If history had gone differently, no one would ever know who Joel Schumacher is. In some circles people might remember St. Elmo’s Fire, but that would be for 1980s nostalgia about the infamous “Brat Pack” rather than any artistic merits of the film, and a few other Grisham fans might remember him as the director of a few movies based on his books. But other than these peeps, his name lost among a crowd of many, many others of a similar level of talent. In fifty years, only a few historians of cinema who have no lives would have ever heard of his name.
Unfortunately, he will be remembered. After Tim Burton declined doing the third installment of the Batman series, Schumacher took over. Many people have not been completely satisfied by Burton’s offerings, but at the worst they were semidecent and getting better with successive installment. Schumacher, however, decided to not follow the pattern. He made it campier, shallower, sillier, stupider, and stuck nipples and a codpiece on the batsuit. By all critical accounts, this movie sucked big time. Serious fans of Batman were offended. And then, to further insult the movie-going public, some idiot asked him back to do the whole thing over AGAIN.
What are film historians to say about Schumacher? Probably that he is, based on his Batman offerings alone, a talentless, nipple-obsessed freak with delusions of grandeur and probably repressing some homoerotic feelings, the only people being stupider are those who asked him back for a second movie.

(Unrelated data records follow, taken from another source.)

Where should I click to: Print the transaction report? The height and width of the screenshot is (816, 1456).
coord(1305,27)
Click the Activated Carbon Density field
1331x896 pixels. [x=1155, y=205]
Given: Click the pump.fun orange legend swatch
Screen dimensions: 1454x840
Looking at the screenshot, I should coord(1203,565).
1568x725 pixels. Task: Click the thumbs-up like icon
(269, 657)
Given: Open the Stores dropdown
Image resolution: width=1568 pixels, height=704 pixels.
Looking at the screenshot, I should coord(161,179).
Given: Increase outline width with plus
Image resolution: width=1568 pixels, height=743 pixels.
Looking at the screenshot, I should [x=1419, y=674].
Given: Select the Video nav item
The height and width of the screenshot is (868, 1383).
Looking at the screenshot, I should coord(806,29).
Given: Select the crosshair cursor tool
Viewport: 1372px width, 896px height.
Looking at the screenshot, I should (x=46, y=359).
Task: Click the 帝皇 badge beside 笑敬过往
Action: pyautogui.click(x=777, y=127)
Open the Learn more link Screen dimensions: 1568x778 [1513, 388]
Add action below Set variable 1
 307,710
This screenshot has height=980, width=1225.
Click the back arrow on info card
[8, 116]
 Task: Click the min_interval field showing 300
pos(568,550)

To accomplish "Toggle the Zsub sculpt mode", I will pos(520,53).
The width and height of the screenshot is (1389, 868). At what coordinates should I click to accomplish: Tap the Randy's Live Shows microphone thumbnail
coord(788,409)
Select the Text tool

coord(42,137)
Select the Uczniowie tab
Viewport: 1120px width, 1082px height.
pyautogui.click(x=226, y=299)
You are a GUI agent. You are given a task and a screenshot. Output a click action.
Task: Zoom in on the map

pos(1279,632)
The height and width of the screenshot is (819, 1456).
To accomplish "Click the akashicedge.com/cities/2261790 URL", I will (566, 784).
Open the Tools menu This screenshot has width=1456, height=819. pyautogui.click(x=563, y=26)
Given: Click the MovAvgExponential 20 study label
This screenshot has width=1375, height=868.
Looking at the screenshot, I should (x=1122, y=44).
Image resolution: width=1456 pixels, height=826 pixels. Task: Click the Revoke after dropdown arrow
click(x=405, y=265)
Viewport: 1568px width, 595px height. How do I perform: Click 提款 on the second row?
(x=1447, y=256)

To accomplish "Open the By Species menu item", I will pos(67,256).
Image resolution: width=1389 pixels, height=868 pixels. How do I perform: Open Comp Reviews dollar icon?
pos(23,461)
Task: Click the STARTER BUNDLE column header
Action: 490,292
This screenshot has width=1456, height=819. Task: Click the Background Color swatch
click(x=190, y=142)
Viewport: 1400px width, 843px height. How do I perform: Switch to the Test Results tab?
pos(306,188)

At the same studio with the same idiots in charge, you could see why they might be so dumb to give him another chance to waste a ton of money a second time. But would anyone else?
As everyone knows, Batman & Robin did not do as well as Batman Forever, and this may be reflected in his choices of projects. One of his more recent offerings, 8 mm, was made on a considerably smaller budget that his undynamic duo of travesties but remains in perfect harmony with his focus on sensationalism over substance. The motivation for this choice is obvious as far as the studio is concerned: Let him make a movie for a relatively small sum and maybe the kinky subject matter will draw in enough ticket purchases to make a profit. His star is obviously falling if this is what he’s reduced to after making megabudget blockbusters. So how the hell did he get the job of directing Daria?
No one’s entirely certain about this. One possibility (Jim Grubman’s suggestion) is a clerical error. As everyone knows, MTV finally got off their duffs about making a movie based on their cartoon Aeon Flux. Certainly another movie with a lot of special effects and action in typical Hollywood blah style would be his speed. And with the focus on Demi Moore as the Monican superspy in her tight, revealing outfit made of black leather, it couldn’t get that bad, could it? Actually, it could. Given the significant roles of Pierce Brosnan (as Trevor Goodchild) and Marlon Brando (as Clavius), one could easily see Schumacher trying to imply something going on between them. (To put it quite eloquently, “Ewwwww!”) Besides, Brando has already spoken out on why he declined a role in Daria, and he certainly wouldn’t have taken the role if Schumacher was supposed to direct. So Schumacher getting the job by someone writing down the right names in the wrong places seems unlikely.
More likely, it had to do with two things. One was that the budget of this movie is relatively small given the lack of special effects, the biggest expenses probably being what certain stars are getting paid. Thus, even if the movie fails, the loss will be relative minor compared to another Batman travesty. Another is that the script (probably) isn’t based around relationships between males. In the original cartoon there were not much in such relationships to start with. Given Akiva Goldsman’s writing in the past, it’s more likely that the Daria-Trent relationship will be toyed with (compare what he did with the Don West-Judy Robinson relationship in Lost in Space) rather than fabricating something totally from scratch. Given that Daria, Quinn, and Jane are likely to be the lead figures, there’s less room for Schumacher’s repressed sexual feelings to ooze out inappropriately. (Well, yes, he could try to add some subtext implying something going on between Daria and Jane, but the costuming limitations alone limit his ability to do this. Besides, he’s not repressing LESBIAN feelings, probably.)
Whatever the reason, it isn’t a big mystery how good this film will be. The words on one poster say it all: “Prepare to enter Hell.”